The Act establishes the Capital Markets Authority (CMA) and gives it powers to:

  • License and regulate market intermediaries (e.g. brokers, investment banks, fund managers)
  • Approve public offers, listings, and securities issuances
  • Enforce disclosure rules for listed companies and issuers
  • Protect investors through surveillance, investigations, and penalties
  • Promote innovation via regulatory sandboxes and fintech frameworks

It applies to all securities markets in Kenya, including the Nairobi Securities Exchange (NSE), derivatives markets, REITs, and crowdfunding platforms.

2. What Counts as a “Security” in 2025

Under the Act, a security includes:

  • Shares, bonds, and debentures
  • Collective investment schemes (unit trusts, REITs, ETFs)
  • Derivatives (futures, options, swaps)
  • Asset-backed securities
  • Digital assets (pending final approval of the 2023–2025 Capital Markets Amendment Bill)

This broad definition ensures that both traditional and emerging investment products fall under CMA oversight.

3. Disclosure Rules for Issuers

If a company wants to raise money from the public—through an IPO, bond, or crowdfunding—it must comply with strict disclosure rules:

  • Prospectus: Must be approved by CMA and include financials, risks, use of funds, and governance
  • Ongoing disclosures: Listed companies must publish audited results, profit warnings, and material changes
  • Insider trading rules: Directors and insiders must disclose trades and avoid market manipulation

Failure to disclose material information can lead to fines, suspension, or delisting.

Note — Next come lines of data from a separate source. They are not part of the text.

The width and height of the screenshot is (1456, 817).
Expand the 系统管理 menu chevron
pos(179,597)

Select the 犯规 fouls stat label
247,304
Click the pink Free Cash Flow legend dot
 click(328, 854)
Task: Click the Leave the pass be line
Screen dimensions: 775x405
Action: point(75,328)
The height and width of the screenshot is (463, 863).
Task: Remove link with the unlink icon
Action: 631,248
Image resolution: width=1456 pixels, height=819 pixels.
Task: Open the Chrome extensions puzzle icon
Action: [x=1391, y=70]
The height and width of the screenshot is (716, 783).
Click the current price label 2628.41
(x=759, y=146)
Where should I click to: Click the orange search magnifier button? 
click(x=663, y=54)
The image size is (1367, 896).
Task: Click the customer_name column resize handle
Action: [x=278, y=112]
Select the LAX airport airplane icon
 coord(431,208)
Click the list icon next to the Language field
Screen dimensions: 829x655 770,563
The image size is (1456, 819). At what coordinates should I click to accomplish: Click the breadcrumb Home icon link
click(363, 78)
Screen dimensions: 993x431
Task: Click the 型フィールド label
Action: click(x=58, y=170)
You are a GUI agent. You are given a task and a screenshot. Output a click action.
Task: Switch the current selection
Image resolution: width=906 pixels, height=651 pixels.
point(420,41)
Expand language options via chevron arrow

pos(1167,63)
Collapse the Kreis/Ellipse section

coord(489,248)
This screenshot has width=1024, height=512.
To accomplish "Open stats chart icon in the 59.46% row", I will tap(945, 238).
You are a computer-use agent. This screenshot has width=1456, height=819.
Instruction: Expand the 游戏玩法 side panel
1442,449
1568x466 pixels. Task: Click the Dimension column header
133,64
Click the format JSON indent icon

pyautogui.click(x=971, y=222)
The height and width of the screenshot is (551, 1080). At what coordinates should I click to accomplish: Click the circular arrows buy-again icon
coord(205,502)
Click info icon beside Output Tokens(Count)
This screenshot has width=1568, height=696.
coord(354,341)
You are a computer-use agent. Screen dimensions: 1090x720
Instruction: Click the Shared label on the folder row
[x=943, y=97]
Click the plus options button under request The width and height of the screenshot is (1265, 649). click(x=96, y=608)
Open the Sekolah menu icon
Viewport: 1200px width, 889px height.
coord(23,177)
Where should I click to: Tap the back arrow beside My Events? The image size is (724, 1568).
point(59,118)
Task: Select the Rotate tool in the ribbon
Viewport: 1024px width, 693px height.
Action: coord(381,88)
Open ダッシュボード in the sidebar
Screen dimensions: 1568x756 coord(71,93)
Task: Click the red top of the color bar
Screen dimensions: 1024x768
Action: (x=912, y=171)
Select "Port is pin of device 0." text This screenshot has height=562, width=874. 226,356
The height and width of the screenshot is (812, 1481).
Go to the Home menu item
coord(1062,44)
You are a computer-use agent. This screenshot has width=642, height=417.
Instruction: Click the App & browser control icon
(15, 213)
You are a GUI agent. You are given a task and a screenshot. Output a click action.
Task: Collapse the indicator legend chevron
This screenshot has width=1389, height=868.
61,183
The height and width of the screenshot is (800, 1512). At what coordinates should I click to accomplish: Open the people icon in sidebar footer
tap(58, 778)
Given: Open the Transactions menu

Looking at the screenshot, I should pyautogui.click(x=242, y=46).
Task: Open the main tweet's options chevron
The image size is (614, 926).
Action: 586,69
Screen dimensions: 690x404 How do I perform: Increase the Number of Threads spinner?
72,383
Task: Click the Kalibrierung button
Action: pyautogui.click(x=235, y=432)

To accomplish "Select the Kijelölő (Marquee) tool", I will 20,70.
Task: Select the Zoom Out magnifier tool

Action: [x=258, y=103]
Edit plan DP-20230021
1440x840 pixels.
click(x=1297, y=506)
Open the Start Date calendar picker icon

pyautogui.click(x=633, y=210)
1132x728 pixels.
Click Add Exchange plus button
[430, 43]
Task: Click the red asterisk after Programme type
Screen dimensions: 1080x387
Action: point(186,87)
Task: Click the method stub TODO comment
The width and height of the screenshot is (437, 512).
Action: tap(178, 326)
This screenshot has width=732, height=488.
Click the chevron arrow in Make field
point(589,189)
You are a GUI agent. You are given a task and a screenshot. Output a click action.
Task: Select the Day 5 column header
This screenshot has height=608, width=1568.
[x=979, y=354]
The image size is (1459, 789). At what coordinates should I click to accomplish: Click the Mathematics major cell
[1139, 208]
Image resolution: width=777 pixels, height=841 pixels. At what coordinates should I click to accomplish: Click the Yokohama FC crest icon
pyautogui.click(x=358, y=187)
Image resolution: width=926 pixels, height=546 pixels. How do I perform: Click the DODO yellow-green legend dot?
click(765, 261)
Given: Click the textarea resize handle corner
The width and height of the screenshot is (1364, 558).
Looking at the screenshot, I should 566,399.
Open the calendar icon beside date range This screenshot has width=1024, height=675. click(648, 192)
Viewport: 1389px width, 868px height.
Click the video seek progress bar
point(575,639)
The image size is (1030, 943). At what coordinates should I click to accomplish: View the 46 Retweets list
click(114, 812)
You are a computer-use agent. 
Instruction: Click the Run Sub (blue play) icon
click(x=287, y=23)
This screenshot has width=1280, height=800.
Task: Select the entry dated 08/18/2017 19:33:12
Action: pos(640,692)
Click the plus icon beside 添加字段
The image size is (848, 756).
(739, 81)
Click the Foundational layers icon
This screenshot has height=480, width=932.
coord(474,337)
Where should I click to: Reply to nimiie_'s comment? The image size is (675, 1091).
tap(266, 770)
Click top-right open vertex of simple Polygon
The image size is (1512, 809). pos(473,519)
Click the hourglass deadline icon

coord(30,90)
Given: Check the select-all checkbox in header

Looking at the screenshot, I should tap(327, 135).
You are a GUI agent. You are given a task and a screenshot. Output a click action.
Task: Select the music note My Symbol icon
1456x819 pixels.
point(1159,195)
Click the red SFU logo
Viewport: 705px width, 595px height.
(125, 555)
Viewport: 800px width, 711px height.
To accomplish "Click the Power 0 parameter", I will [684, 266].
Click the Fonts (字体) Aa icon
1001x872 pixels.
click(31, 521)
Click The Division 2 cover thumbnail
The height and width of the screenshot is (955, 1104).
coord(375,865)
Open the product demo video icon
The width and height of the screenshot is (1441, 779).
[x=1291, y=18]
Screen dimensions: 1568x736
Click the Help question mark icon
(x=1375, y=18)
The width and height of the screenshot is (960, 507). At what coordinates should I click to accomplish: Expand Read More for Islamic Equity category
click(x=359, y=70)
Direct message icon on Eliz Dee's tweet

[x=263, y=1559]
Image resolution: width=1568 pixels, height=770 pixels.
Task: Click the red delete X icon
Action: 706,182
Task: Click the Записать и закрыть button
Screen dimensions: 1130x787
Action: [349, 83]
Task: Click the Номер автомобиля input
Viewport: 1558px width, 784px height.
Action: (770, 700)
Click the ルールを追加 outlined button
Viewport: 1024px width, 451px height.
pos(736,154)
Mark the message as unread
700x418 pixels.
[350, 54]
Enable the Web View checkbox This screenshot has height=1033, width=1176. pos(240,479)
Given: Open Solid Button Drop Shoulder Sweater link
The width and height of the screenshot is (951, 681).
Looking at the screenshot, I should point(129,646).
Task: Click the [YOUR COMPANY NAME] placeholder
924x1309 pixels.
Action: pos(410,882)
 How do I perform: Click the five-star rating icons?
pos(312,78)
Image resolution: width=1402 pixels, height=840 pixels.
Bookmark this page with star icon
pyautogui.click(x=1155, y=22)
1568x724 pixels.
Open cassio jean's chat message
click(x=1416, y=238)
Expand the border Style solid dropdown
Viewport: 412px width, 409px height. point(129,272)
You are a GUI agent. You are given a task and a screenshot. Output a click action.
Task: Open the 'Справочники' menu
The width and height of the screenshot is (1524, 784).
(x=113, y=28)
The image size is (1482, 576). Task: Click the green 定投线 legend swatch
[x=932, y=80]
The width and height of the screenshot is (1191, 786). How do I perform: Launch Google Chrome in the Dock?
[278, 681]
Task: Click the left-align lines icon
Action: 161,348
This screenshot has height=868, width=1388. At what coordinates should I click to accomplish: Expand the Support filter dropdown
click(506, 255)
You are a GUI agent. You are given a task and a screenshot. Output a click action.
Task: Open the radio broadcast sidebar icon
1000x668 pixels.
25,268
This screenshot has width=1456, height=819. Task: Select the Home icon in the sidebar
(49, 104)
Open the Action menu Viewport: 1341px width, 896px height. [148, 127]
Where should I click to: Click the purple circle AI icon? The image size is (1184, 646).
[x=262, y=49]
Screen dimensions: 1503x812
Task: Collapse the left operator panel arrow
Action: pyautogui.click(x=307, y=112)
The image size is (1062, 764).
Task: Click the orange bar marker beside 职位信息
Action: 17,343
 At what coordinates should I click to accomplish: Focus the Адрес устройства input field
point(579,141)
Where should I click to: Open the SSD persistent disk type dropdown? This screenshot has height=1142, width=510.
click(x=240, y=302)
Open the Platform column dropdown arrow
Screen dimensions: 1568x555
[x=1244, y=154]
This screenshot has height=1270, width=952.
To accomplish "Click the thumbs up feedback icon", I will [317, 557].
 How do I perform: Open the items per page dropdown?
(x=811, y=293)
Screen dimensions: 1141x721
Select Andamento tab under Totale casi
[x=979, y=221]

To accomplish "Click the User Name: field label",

4. Licensing and Conduct of Market Intermediaries

The Act requires all intermediaries to be licensed by CMA, including:

  • Stockbrokers and dealers
  • Investment banks and fund managers
  • Custodians and trustees
  • Credit rating agencies
  • Online forex and derivatives brokers

They must meet capital adequacy, fit-and-proper, and corporate governance standards. Misconduct—like front-running, mis-selling, or misuse of client funds—can lead to license revocation and criminal prosecution.

5. Penalties and Enforcement Powers

CMA has wide-ranging powers to enforce the Act:

  • Administrative sanctions: Fines, license suspension, cease-and-desist orders
  • Criminal prosecution: For fraud, insider trading, or market manipulation
  • Investor compensation: Through the Investor Compensation Fund (ICF)
  • Whistleblower protections: Under the Capital Markets (Whistleblower) Regulations, 2022

In 2024 alone, CMA issued over KSh 120 million in fines and suspended 3 intermediaries for misconduct.

6. What’s New in 2025

  • Derivatives Market (Amendment) Regulations, 2025: Updated rules for margining, clearing, and risk management in the NSE derivatives market
  • Digital Assets Bill: Proposes to classify cryptocurrencies and tokenized assets as securities, bringing them under CMA regulation
  • Green Finance Guidelines: Issuers of green bonds and ESG-linked securities must meet new disclosure and impact reporting standards
  • Crowdfunding Rules: Platforms must now register with CMA and meet investor protection thresholds

Final Word

The Capital Markets Act isn’t just legal jargon—it’s your shield as an investor. It ensures that companies tell the truth, brokers play fair, and your money is protected. In 2025, with new products like ETFs, REITs, and digital assets gaining traction, understanding this law is more important than ever.